** start GIVEN PASSAGE **

Is workplace impropriety the elephant in the room?

First Harvey Weinstein, then Capitol Hill. Fall 2017 has had its fill of news about workplace scandals. While Hollywood and Washington D.C. may seem completely different than our less glamorous jobs, no industry is immune from the type of misconduct we have been hearing about. The stories are sickening. Yet, I also wonder about the incidents that never make headlines—the uncomfortable workplace scenarios for which there is no outright policy violation. What should someone do in these cases, especially when the instigator holds a position of power?

In my first job out of college, my manager’s boss was what I would classify as a creep. He never violated any company policies, but his “innocent” comments—paired with his obvious stares—were telling. He made me uncomfortable, but nothing he did was “reportable.” I absolutely felt my subordinate status, as well as my tender age of 22, so I ignored his behavior and tried to avoid him. My colleagues might have been dealing with the same thing, but no one talked about it. There were only rumors about his preference in hiring peppy, petite females.

** end GIVEN PASSAGE **
** start SUPPLIED INFORMATION **

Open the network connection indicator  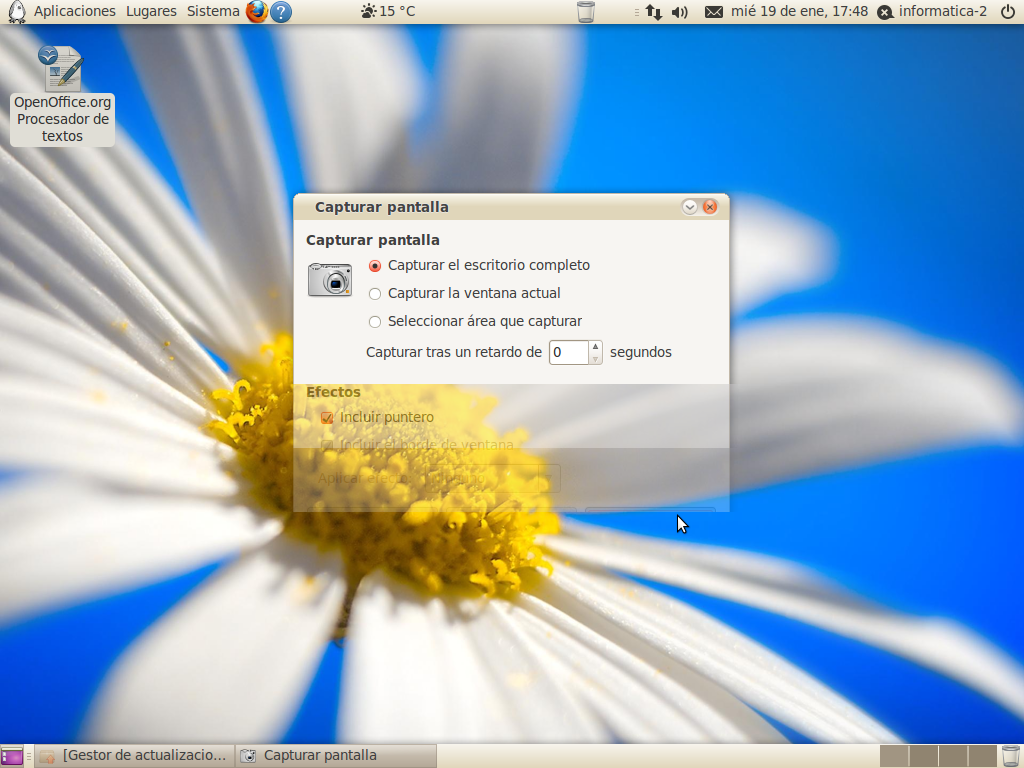pos(653,12)
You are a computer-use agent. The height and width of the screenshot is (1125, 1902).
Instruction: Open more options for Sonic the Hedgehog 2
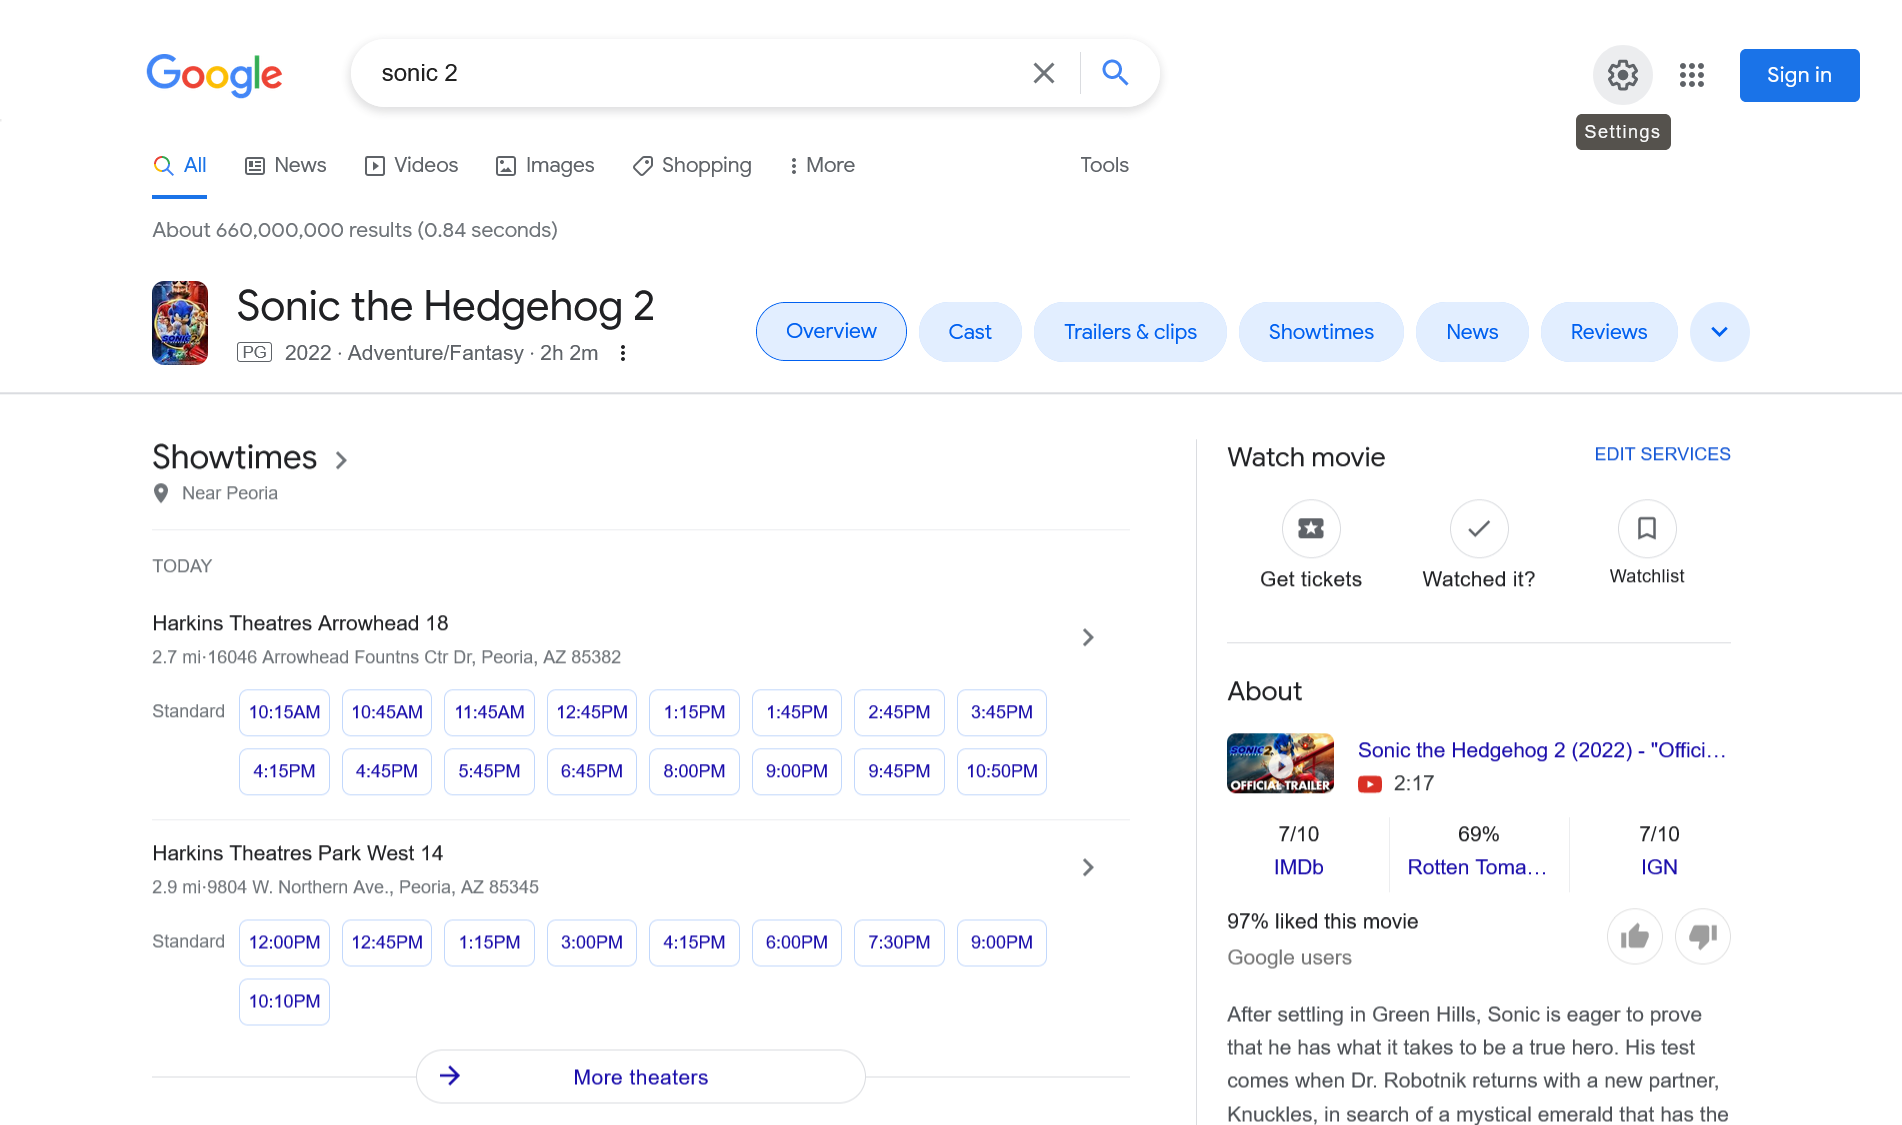[x=622, y=352]
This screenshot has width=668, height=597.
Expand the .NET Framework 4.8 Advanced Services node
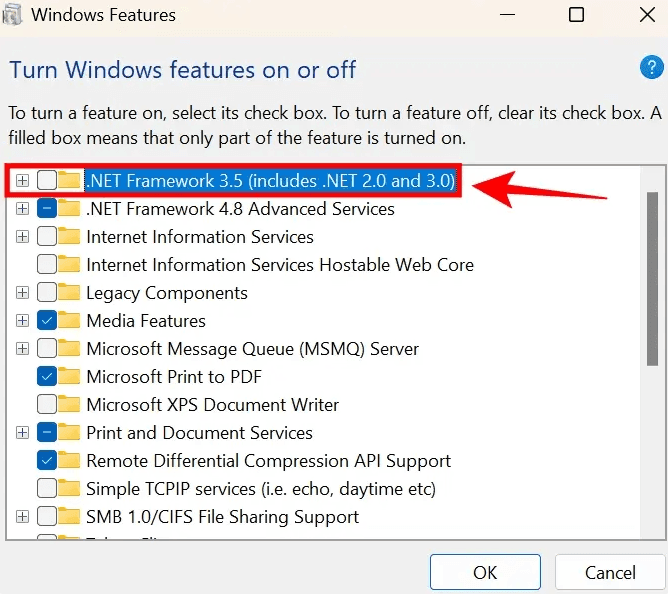click(x=22, y=209)
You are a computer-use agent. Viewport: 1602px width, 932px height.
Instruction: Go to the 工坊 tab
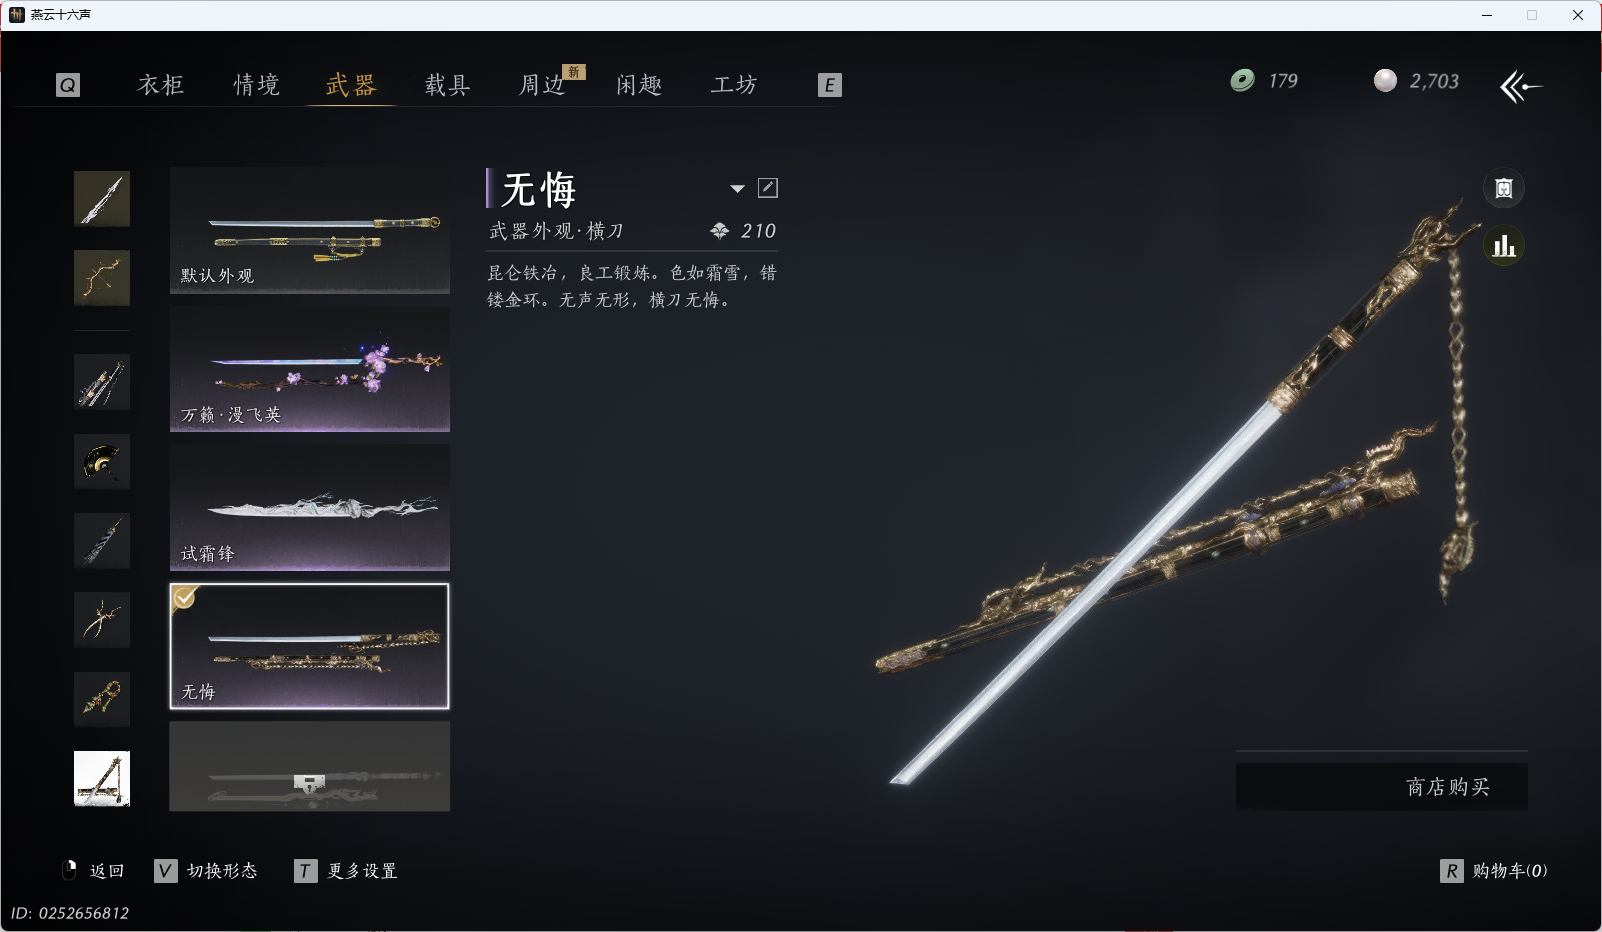[734, 85]
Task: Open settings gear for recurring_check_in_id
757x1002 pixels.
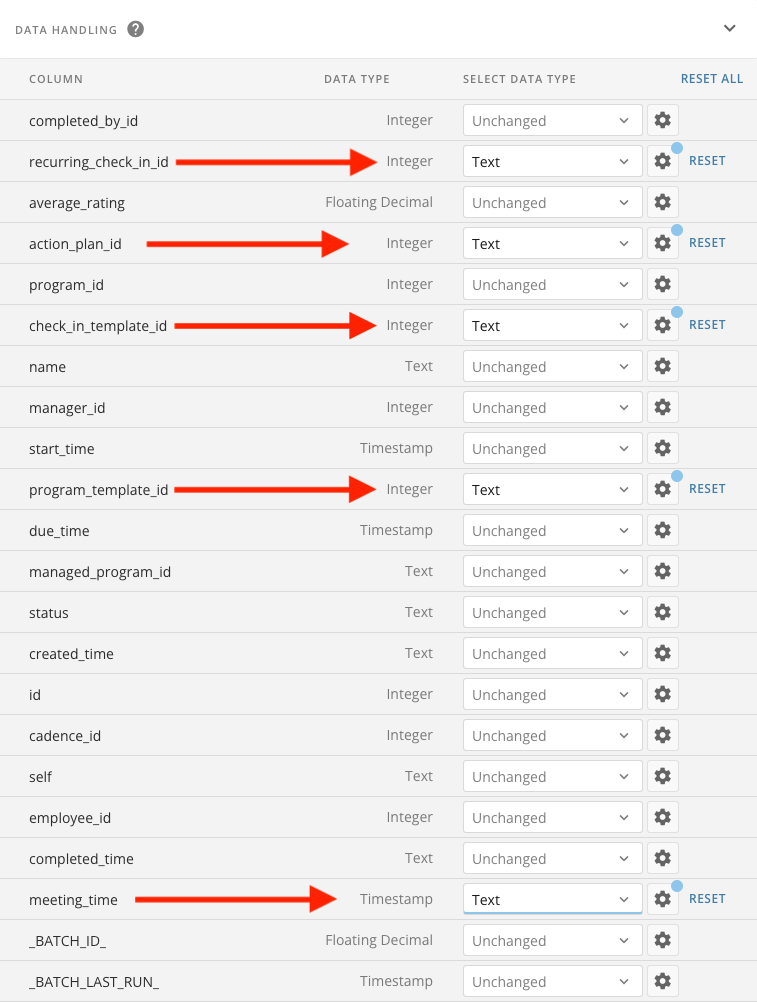Action: (x=662, y=162)
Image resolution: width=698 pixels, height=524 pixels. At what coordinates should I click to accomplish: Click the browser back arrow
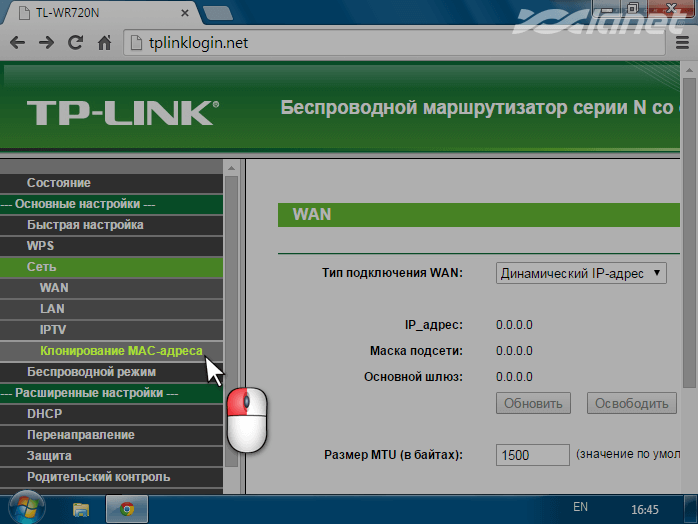(x=18, y=43)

** end SUPPLIED INFORMATION **

> JOB 1: In the essay on workplace impropriety, how old was the writer at the first job out of college?
> JOB 2: Continue the essay on workplace impropriety after its final sentence.
The listing is separate material and has no connection to the essay on workplace impropriety.

> RIGHT ANSWER 1: The writer was 22.

> RIGHT ANSWER 2:
Looking back, I wish I had felt more empowered to speak up, to respectfully convey how I felt. However, I imagine he would have stressed his innocence, and I would have walked away feeling stupid and doubting myself. Who knows how speaking up would have impacted my career. Whether a blatant offense or subtle innuendo, those at the receiving end do not always have good options. A recent CNN article about Capitol Hill makes this abundantly clear. In one way or another, victims are faced with consequences, even if they ultimately triumph.

What To Do

Back to my earlier question of what to do. I strive to offer blog posts with action items, but this time I do not have clear answers. We teach children about “stranger danger” and warn teens about online predators. I’m not convinced that there is enough dialogue with young people entering the work force about the improprieties they may encounter and what their options might be. We need to better prepare them because we cannot assume that employer policies and related training, no matter how strong, will protect everyone. I realize that workers of any age can be victims. I’m specifying young people because I believe this is when the education should begin—at the ground level. However, for anyone who experiences workplace discomfort due to another employee (“reportable” or not), the best path may be to consult with HR.

Last, but not least, I have to put in a word for the truly innocent people who are falsely accused. Unfortunately, there will always be a handful of people who take advantage of the system out of spite. I don’t know what else to say. Being careful about the colleagues with whom we associate will not guarantee anything.

Final Thoughts

Commercial Card content will return for the next post. I was compelled to write about workplace misconduct this week because of my own mild experience that came flooding back to me while reading articles on the well-publicized scandals. I cannot imagine the pain that surely comes with greater ordeals.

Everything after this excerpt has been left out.